The plantation overseer catches Boy and takes her to Mrs. Yancey at Bel-Le-Mont Plantation, who believes her to be LeMont, her runaway boy. Boy, by now, has come to believe that in this life she is Overtha, another runaway slave of the Yancey’s. She wants to try to find her way to Freetown where she has been told her mother is living; however, life as Mrs. Yancey’s petted boy is easy, and she feels her mind becoming lazy and begins to realize that it is easy not to think about finding Overtha’s mother or returning to her own parents and time.

Only when Lookup, a storytelling runaway slave arrives at the plantation does she decide to run again. Boy and Lookup find Ike and Isaac, and Boy discovers that Lookup is Isaac’s mother for whom they have been searching. Despite danger to themselves, the slave family offers to help Boy get to Freetown to find her mother.

As they travel through the woods and underbrush, Boy sees the landscape become more familiar and realizes that she is being pulled toward her own time. She must decide if she wants to continue her search for Overtha’s mother or return to her own parents. The pull of her parents is stronger, and she tries and fails to persuade Ike, Isaac, and Lookup to come with her across the water to freedom, but they do not understand her plea. Once again with her family, from whom she has been missing only a few minutes, Boy thinks of her people of the past and finally feels a deep appreciation for them.

Context

In A Girl Called Boy, Belinda Hurmence seeks to provide the reader with a clear view into the lives and spirits of slave children.

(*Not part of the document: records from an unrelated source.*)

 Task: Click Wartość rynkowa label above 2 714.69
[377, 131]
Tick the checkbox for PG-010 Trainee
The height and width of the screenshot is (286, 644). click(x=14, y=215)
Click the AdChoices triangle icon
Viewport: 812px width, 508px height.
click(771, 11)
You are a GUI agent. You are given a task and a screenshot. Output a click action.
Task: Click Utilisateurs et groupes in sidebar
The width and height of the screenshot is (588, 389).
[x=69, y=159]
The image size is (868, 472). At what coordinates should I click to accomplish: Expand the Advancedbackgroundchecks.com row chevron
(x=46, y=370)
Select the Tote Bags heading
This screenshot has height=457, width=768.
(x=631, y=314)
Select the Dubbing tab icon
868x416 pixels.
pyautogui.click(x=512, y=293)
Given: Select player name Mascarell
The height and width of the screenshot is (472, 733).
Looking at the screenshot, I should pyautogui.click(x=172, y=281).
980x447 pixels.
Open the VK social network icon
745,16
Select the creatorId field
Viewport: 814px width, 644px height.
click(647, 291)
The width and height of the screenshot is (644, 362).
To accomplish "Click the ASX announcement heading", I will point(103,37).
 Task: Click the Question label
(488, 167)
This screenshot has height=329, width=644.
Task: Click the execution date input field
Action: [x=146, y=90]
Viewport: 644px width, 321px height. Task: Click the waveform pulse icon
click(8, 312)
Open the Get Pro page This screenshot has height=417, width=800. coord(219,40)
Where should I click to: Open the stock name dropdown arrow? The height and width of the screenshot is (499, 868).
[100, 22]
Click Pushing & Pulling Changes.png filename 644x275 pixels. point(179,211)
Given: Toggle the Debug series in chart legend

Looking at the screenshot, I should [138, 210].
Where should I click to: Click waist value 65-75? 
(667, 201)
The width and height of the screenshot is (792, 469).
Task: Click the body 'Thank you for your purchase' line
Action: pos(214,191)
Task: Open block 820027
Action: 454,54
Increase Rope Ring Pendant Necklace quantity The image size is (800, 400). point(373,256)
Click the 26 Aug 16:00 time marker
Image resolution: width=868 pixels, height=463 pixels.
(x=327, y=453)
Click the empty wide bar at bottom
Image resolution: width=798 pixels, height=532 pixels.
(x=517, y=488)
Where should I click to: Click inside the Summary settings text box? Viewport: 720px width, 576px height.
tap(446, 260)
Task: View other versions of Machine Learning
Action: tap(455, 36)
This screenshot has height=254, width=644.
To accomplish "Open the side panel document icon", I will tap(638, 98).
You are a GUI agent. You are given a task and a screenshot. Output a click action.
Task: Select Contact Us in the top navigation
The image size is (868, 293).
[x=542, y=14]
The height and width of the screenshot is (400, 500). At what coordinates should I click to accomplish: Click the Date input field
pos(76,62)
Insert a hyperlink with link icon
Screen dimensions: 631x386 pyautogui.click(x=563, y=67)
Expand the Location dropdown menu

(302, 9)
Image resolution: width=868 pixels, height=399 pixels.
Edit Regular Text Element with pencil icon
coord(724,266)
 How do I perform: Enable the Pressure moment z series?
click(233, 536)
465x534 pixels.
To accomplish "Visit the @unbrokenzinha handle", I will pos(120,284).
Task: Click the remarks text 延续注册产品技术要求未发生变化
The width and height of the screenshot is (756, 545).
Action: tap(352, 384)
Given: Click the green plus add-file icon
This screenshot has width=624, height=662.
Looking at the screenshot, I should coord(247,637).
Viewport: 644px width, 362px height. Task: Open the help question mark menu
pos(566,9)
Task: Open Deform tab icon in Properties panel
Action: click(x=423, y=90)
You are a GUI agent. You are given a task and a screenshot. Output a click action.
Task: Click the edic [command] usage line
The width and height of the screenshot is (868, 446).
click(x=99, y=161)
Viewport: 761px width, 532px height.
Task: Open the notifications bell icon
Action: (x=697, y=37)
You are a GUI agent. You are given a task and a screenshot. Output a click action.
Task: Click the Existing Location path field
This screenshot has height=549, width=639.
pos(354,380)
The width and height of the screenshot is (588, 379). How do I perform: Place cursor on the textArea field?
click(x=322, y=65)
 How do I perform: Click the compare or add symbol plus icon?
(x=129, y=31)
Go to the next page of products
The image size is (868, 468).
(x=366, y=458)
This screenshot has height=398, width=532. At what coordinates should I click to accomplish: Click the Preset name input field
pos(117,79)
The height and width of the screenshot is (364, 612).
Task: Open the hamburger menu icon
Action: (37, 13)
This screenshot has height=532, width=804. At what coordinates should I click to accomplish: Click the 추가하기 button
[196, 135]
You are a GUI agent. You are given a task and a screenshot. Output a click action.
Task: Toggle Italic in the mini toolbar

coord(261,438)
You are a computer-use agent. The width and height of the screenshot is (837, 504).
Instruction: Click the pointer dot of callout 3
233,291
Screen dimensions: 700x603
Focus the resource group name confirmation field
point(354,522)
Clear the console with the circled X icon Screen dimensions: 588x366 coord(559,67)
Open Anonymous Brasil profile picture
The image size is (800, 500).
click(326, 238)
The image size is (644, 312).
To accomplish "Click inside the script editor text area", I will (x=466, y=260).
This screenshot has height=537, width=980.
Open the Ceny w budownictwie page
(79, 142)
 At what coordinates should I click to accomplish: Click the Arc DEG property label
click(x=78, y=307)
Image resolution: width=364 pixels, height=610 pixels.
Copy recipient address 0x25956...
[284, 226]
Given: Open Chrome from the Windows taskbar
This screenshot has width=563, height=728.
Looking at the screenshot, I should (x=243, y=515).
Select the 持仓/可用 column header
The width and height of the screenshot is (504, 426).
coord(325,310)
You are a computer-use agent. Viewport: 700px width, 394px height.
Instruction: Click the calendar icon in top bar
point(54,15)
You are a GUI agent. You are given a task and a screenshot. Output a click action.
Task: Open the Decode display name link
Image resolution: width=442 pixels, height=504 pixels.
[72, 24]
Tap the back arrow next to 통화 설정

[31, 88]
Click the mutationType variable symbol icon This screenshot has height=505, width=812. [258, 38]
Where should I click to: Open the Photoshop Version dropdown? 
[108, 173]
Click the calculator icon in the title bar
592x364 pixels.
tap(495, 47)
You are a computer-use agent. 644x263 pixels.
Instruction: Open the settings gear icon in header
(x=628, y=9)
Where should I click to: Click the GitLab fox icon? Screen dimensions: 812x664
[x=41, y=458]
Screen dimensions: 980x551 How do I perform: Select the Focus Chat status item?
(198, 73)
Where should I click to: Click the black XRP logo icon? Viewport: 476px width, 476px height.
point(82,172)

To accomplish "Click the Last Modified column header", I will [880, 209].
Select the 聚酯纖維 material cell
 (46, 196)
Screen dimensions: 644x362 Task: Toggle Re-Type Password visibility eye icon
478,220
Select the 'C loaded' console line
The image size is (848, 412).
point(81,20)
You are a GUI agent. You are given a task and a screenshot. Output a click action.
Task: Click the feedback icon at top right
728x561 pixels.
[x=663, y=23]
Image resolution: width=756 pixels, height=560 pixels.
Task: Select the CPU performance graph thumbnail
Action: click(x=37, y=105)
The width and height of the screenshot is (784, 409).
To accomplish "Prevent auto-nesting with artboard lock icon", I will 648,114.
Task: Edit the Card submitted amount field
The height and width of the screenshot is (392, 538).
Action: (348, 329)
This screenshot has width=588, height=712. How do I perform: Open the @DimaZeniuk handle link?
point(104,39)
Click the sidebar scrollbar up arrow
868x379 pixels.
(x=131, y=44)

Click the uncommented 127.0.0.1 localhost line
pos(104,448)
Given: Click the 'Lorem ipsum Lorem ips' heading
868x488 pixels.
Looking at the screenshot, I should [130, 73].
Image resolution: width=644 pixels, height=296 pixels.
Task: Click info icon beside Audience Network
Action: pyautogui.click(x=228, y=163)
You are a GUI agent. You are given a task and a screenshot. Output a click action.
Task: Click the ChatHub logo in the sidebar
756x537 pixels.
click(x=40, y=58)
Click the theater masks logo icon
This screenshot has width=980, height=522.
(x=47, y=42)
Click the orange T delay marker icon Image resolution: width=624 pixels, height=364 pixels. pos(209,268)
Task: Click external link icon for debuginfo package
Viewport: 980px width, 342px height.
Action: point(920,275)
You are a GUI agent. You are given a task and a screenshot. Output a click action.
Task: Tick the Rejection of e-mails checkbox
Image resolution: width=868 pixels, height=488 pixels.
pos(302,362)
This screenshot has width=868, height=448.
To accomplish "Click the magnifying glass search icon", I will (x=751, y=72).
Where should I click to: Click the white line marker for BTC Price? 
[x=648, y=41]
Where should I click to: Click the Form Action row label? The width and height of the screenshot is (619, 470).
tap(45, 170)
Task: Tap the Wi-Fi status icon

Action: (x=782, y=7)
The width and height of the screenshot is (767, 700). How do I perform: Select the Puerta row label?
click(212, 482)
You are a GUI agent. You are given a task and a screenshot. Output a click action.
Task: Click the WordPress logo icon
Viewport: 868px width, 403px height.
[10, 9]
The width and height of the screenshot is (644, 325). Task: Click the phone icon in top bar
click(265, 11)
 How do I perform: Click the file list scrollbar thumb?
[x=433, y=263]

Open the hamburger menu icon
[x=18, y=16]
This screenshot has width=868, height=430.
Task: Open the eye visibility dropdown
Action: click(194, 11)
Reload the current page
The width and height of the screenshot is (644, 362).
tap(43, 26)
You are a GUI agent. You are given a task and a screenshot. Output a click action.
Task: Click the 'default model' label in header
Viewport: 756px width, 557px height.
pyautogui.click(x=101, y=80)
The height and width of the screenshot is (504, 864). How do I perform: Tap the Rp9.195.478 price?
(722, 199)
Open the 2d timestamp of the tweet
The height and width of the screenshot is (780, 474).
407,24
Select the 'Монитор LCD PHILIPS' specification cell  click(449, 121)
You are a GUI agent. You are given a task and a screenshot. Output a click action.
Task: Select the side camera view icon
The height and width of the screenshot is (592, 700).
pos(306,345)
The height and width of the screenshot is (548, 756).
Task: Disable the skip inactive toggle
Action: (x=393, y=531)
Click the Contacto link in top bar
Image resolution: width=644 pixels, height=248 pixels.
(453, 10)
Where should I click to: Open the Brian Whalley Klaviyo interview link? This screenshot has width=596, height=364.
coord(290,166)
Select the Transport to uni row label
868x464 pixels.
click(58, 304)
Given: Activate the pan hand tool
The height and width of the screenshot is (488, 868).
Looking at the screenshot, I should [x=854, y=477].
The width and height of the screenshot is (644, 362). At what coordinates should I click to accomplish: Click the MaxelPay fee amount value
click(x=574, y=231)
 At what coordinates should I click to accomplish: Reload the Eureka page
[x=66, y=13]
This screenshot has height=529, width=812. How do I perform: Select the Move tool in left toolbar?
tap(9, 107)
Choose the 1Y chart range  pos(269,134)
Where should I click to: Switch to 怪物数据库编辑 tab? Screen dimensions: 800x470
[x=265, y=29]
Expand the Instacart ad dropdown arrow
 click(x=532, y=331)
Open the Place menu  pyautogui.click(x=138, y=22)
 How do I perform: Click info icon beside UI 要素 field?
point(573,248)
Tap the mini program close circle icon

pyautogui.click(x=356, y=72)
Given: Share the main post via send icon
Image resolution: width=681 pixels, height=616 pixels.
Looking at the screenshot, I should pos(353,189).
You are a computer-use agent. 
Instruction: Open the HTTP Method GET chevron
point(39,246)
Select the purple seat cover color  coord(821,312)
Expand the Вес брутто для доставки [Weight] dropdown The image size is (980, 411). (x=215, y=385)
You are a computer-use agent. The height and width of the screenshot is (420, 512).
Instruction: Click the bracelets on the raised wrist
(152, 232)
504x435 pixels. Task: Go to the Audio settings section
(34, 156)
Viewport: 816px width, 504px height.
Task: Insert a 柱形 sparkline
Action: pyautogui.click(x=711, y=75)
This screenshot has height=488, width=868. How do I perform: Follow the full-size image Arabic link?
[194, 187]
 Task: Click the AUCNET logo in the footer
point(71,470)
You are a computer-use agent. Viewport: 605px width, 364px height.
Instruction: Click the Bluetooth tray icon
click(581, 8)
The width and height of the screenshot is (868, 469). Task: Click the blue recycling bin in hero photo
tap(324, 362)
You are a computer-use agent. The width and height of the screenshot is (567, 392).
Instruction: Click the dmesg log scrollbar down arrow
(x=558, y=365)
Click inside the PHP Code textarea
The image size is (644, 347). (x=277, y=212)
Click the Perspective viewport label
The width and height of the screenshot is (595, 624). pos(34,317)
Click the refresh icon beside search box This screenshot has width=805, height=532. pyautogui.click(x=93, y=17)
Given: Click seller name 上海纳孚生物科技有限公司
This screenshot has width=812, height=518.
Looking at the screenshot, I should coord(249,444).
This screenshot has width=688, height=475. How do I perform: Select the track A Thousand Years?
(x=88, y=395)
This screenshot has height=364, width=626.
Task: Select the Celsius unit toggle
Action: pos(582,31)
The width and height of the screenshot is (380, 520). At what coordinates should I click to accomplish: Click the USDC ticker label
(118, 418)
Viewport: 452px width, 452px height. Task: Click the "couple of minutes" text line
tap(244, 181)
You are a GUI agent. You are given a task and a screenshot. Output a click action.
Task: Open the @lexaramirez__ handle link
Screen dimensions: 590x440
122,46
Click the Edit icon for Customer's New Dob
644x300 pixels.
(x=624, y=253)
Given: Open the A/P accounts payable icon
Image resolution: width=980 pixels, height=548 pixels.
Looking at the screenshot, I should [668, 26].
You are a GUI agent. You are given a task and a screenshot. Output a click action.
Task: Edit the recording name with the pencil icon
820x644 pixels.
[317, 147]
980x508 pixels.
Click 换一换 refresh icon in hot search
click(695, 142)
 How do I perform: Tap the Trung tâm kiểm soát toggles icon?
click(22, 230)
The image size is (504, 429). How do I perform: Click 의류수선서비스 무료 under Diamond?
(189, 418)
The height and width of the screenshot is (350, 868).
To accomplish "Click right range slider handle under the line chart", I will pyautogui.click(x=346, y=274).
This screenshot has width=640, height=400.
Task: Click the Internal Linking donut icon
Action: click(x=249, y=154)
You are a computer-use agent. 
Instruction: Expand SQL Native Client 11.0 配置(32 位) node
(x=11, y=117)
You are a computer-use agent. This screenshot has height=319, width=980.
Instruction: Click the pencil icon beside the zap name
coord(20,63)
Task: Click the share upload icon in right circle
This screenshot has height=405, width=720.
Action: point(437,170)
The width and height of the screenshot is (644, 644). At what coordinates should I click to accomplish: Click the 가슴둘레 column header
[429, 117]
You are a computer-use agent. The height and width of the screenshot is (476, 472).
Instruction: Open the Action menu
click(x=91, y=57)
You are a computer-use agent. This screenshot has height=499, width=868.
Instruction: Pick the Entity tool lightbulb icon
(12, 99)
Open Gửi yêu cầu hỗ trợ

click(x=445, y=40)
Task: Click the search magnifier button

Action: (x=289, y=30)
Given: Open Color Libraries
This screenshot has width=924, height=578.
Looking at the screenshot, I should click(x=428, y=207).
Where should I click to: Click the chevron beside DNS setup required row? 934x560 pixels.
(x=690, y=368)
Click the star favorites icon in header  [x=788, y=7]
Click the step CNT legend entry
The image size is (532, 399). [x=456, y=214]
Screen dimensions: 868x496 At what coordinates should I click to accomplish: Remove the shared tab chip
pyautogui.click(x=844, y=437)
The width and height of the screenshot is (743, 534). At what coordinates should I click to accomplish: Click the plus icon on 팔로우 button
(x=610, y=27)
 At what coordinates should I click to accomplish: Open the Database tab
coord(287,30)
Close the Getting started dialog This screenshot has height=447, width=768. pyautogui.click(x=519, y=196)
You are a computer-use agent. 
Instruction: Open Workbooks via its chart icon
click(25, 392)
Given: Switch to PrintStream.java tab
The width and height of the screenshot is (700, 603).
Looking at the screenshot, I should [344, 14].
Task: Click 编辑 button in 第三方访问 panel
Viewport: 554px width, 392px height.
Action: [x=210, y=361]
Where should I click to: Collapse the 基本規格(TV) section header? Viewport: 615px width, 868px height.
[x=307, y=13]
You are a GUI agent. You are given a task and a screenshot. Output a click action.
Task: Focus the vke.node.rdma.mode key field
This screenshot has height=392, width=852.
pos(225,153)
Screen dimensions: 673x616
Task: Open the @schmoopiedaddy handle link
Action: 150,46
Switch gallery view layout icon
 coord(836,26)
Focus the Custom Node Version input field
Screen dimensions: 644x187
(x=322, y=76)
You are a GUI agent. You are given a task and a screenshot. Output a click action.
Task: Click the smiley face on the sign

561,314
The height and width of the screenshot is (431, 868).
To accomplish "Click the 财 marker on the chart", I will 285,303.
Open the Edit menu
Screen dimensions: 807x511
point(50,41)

Hurmence’s grandparents were homesteaders in Oklahoma, and she sees in the young black children the same courage as the early homesteaders had and brings this courage to the forefront in her novel.

She prepared herself for the writing of the novel by reading Slave Narratives (1941), the oral histories of more than two thousand former slaves which were collected by the Works Progress Administration in the 1930’s. The novel presents in detail the housing, foods, and events in the lives of slaves, and it holds little animosity toward slave owners. Both slaves and slave owners are viewed as credible people who are simply living their daily lives in the only way they know how. Within the slave quarters setting, Hurmence has woven a tight and suspenseful plot of Boy’s search for her slave mother and her search for her way home to her real parents.

A Girl Called Boy follows Hurmence’s first novel, Tough Tiffany, a contemporary story that received an American Library Association Notable Children’s Book of 1980 and a 1981 Notable Trade Book in the Field of Social Studies. Her third novel, Tancy (1984), continues to use the folk history of the Reconstruction Period gathered from the WPA project and also brings to the reader another view of black history and ethnic pride. With this type of novel, Hurmence has given young readers a previously unsung ethnic view of slave life. Her books do not praise or condemn but do leave her readers with a feeling of pride in the strength of their ancestors.